Als erster Gesundheitsbericht eines Bundeslandes nutzt der Hessische Gesundheitsbericht Daten gesetzlicher Krankenkassen über das Vorkommen diagnostizierter chronischer Krankheiten in der hessischen Bevölkerung. Es handelt sich hierbei um Daten, die im Rahmen des morbiditätsorientierten Risikostrukturausgleichs (Morbi-RSA) für den finanziellen Ausgleich zwischen Kassen mit unterschiedlichem Krankheitsstand ihrer Versicherten genutzt werden. Erfasst sind dort die Krankheitsrisiken der gesetzlich Krankenversicherten anhand von 80 ausgewählten Krankheiten in 106 Morbiditätsgruppen unter Berücksichtigung von Alter und Geschlecht. Auf dieser Datengrundlage stellt der Hessische Gesundheitsbericht die häufigsten Krankheiten und deren Verläufe in den drei Lebensphasen Kindheit und Jugend, Erwachsenenalter sowie Seniorenalter dar. Altersdifferenzierte Gesundheitsstatistiken erlauben auch eine Altersdifferenzierung der Handlungsempfehlungen. So ist es möglich, konkrete Präventionspläne getrennt nach den Lebensphasen zu erarbeiten. Die in diesem Bericht dargestellten Daten und Informationen sind die Grundlage, um Handlungsempfehlungen für die Prävention und Gesundheitsförderung des Landes Hessen abzuleiten.

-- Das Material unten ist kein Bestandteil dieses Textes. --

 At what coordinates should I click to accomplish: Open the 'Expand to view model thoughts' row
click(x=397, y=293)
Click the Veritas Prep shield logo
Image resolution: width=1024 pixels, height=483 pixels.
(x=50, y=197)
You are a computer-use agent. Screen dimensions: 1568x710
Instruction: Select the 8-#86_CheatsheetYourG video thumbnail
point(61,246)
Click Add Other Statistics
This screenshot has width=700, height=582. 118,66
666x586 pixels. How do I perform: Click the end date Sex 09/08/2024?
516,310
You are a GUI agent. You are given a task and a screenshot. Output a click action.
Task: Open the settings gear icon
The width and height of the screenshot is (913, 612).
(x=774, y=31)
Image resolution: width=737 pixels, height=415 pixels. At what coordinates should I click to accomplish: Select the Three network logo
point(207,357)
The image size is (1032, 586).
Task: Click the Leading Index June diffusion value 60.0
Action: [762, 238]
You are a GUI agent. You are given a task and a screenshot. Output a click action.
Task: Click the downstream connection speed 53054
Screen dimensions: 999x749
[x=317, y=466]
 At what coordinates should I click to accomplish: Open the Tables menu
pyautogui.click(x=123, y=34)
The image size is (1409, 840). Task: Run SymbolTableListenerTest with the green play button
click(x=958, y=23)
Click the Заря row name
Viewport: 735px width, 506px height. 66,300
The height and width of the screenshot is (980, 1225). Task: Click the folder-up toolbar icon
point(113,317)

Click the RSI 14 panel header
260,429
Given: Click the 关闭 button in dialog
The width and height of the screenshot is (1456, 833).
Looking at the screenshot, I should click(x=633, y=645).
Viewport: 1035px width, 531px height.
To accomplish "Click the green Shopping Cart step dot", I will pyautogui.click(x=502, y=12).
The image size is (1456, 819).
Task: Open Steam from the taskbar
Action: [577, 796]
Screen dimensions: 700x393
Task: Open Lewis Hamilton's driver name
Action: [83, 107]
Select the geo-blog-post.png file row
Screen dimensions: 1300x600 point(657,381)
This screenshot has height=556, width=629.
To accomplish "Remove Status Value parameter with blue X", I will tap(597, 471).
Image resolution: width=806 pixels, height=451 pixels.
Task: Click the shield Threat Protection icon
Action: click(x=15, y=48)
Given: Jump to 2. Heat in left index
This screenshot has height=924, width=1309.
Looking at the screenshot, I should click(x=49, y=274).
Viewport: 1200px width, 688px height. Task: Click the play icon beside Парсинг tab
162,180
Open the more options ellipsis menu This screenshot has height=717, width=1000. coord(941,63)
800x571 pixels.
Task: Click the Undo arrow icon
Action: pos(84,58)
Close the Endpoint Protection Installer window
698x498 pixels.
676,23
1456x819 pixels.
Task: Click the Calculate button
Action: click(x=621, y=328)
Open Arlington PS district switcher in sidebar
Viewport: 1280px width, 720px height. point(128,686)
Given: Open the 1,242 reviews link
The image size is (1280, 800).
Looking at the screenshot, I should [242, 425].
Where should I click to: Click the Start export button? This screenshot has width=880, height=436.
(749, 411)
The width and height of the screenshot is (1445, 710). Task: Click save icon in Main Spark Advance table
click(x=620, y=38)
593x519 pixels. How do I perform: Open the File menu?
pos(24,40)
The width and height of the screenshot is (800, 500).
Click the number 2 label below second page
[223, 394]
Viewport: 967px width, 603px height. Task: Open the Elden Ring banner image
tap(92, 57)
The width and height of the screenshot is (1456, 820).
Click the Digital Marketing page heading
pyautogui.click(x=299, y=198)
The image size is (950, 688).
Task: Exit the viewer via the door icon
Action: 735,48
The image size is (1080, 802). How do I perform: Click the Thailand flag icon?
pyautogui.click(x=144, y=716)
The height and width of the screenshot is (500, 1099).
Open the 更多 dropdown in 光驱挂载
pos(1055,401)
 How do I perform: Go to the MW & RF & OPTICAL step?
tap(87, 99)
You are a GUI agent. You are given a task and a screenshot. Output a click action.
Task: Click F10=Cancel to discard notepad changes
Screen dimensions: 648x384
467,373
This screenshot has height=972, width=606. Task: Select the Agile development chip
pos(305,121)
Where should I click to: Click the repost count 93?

Daraus können nun zielgerichtet Maßnahmen zur Gesundheitsförderung und Prävention entwickelt werden. Dabei muss sich an einer gesunden Kindheit und Jugend, einem gesund Bleiben in mittleren Jahren und einem gesunden Altern orientiert werden. Durch die Morbi-RSA-Daten des Jahres 2009 wird ersichtlich, wann und bei wem welche Gesundheitszustände diagnostiziert werden. Dadurch wird deutlich, wann und mit welchem Vorlauf eingegriffen werden sollte, um das Fortschreiten der Erkrankung zu verlangsamen, den Ausbruch zu verzögern oder gar zu verhindern. Projekte und Programme der Prävention und Gesundheitsförderung gewinnen mit dieser altersbezogenen Zielorientierung, die durch den Gesundheitsbericht Hessen ermöglicht wird, an Erfolgsaussichten. Da die Gesundheitsrisiken innerhalb der Altersgruppen nicht homogen sind, ist aber nach wie vor ebenfalls nach Lebensstil und Lebenswelt zu differenzieren. Die Risikofaktoren lassen sich im Wesentlichen in die Verhaltensbereiche Ernährung, Bewegung, psychische Gesundheit und Selbstwahrnehmung sowie Suchtmittelmissbrauch gliedern. Vor diesem Hintergrund wurde die Struktur des Gesundheitsberichts Hessen erarbeitet.